## MATERIAL FOR THIS TASK
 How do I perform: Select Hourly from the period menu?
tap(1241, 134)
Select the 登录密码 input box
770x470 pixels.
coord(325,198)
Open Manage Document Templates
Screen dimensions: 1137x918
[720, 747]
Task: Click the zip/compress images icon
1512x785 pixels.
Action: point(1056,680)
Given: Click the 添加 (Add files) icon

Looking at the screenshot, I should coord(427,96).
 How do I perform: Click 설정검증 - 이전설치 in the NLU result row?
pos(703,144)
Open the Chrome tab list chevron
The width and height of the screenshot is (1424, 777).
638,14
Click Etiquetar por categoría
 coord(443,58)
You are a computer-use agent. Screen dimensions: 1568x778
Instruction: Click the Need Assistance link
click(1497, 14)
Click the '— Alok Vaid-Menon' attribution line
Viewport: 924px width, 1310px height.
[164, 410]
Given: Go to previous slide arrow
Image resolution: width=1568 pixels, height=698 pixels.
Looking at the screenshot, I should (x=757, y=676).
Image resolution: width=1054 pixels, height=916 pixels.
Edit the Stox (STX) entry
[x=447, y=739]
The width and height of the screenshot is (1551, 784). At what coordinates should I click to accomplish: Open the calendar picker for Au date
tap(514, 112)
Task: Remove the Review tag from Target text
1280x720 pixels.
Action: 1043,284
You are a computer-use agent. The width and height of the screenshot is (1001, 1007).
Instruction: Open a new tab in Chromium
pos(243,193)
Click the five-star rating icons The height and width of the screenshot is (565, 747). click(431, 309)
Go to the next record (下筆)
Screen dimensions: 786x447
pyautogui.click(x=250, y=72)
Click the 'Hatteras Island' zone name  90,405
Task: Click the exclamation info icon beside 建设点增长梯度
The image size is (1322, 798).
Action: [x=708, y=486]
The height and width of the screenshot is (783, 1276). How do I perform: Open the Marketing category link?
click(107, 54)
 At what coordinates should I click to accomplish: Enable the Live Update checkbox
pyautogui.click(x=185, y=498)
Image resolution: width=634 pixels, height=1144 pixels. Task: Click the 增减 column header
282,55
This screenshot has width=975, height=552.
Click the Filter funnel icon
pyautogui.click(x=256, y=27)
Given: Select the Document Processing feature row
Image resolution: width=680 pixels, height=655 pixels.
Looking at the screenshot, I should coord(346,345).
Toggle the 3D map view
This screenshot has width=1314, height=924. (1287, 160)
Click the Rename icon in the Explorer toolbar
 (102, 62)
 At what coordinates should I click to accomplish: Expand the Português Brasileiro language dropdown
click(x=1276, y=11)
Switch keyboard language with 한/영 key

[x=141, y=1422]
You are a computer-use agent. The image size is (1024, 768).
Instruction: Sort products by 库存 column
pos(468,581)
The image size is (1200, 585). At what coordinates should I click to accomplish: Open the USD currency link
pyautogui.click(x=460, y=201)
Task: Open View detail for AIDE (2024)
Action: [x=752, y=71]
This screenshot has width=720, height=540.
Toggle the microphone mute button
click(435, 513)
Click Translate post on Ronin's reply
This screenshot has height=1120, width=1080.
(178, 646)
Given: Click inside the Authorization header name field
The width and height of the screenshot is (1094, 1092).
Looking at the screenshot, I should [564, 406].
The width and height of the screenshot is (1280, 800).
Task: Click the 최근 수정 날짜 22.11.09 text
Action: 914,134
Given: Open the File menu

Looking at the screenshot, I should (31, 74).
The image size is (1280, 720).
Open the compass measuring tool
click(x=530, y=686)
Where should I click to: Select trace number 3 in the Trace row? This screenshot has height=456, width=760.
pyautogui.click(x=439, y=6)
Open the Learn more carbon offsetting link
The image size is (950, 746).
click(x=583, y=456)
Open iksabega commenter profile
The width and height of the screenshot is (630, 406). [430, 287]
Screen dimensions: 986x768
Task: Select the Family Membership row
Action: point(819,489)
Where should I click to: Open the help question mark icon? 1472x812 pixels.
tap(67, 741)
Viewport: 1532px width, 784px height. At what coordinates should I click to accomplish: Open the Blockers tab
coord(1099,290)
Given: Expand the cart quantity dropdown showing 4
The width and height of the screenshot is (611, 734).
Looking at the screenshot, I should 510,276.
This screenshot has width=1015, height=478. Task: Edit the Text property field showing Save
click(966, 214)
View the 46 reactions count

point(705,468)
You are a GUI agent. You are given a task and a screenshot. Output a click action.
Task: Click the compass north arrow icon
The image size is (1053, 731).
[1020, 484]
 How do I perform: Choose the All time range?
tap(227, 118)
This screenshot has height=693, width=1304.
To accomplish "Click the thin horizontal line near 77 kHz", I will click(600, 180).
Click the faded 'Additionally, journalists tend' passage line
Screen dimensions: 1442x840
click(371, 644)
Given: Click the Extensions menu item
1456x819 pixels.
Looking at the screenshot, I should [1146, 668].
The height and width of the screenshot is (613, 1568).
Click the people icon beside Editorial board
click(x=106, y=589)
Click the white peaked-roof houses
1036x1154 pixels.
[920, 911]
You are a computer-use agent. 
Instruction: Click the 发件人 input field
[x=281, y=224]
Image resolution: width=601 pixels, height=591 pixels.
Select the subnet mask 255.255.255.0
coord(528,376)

## YOUR ASSIGNMENT
Line count for the string "computer": give the number of lines in the listing that hold it, with no other output.

## EXERCISE OUTPUT
4